[Brief]: Copy out the items again without changes, from the line containing "The image size is (1394, 372)." through the line containing "Action: coord(47,309)", with both of those lines included.

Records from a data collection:
—————
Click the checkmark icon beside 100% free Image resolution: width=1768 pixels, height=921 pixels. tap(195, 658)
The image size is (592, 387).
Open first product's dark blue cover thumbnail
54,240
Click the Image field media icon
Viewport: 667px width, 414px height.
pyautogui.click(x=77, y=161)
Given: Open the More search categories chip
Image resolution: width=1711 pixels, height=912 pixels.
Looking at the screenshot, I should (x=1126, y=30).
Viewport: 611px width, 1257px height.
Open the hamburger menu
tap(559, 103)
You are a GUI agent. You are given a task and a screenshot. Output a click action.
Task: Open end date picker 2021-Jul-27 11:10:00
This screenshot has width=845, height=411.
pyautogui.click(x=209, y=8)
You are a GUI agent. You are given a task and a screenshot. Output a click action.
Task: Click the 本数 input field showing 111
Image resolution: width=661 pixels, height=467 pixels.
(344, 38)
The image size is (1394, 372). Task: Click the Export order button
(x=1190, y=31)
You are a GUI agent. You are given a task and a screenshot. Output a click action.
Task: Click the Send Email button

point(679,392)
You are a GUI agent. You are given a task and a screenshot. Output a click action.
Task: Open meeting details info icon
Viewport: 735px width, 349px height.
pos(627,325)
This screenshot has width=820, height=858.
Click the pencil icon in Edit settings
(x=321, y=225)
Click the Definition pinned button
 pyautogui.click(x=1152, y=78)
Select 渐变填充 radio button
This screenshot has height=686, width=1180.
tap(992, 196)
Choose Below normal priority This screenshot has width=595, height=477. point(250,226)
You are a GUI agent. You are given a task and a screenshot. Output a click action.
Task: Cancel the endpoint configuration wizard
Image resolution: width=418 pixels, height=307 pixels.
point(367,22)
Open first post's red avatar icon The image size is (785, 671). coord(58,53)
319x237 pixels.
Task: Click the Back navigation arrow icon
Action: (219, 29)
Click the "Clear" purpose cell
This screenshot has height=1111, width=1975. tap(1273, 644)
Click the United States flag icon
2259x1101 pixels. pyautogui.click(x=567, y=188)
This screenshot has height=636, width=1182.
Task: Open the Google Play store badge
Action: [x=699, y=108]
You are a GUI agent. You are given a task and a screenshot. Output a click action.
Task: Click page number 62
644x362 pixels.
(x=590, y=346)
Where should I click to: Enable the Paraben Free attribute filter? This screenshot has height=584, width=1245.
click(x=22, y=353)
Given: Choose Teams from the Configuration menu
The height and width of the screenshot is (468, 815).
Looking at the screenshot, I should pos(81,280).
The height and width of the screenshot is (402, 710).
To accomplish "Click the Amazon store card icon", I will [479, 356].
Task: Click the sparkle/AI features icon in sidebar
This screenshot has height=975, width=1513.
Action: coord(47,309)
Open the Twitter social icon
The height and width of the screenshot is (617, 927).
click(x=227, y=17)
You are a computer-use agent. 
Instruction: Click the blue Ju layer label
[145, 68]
—————
[Task output]:
The image size is (1394, 372). Task: Click the Export order button
(x=1190, y=31)
You are a GUI agent. You are given a task and a screenshot. Output a click action.
Task: Click the Send Email button

point(679,392)
You are a GUI agent. You are given a task and a screenshot. Output a click action.
Task: Open meeting details info icon
Viewport: 735px width, 349px height.
pos(627,325)
This screenshot has width=820, height=858.
Click the pencil icon in Edit settings
(x=321, y=225)
Click the Definition pinned button
 pyautogui.click(x=1152, y=78)
Select 渐变填充 radio button
This screenshot has height=686, width=1180.
tap(992, 196)
Choose Below normal priority This screenshot has width=595, height=477. point(250,226)
You are a GUI agent. You are given a task and a screenshot. Output a click action.
Task: Cancel the endpoint configuration wizard
Image resolution: width=418 pixels, height=307 pixels.
point(367,22)
Open first post's red avatar icon The image size is (785, 671). coord(58,53)
319x237 pixels.
Task: Click the Back navigation arrow icon
Action: (219, 29)
Click the "Clear" purpose cell
This screenshot has height=1111, width=1975. tap(1273, 644)
Click the United States flag icon
2259x1101 pixels. pyautogui.click(x=567, y=188)
This screenshot has height=636, width=1182.
Task: Open the Google Play store badge
Action: [x=699, y=108]
You are a GUI agent. You are given a task and a screenshot. Output a click action.
Task: Click page number 62
644x362 pixels.
(x=590, y=346)
Where should I click to: Enable the Paraben Free attribute filter? This screenshot has height=584, width=1245.
click(x=22, y=353)
Given: Choose Teams from the Configuration menu
The height and width of the screenshot is (468, 815).
Looking at the screenshot, I should pos(81,280).
The height and width of the screenshot is (402, 710).
To accomplish "Click the Amazon store card icon", I will [479, 356].
Task: Click the sparkle/AI features icon in sidebar
This screenshot has height=975, width=1513.
Action: coord(47,309)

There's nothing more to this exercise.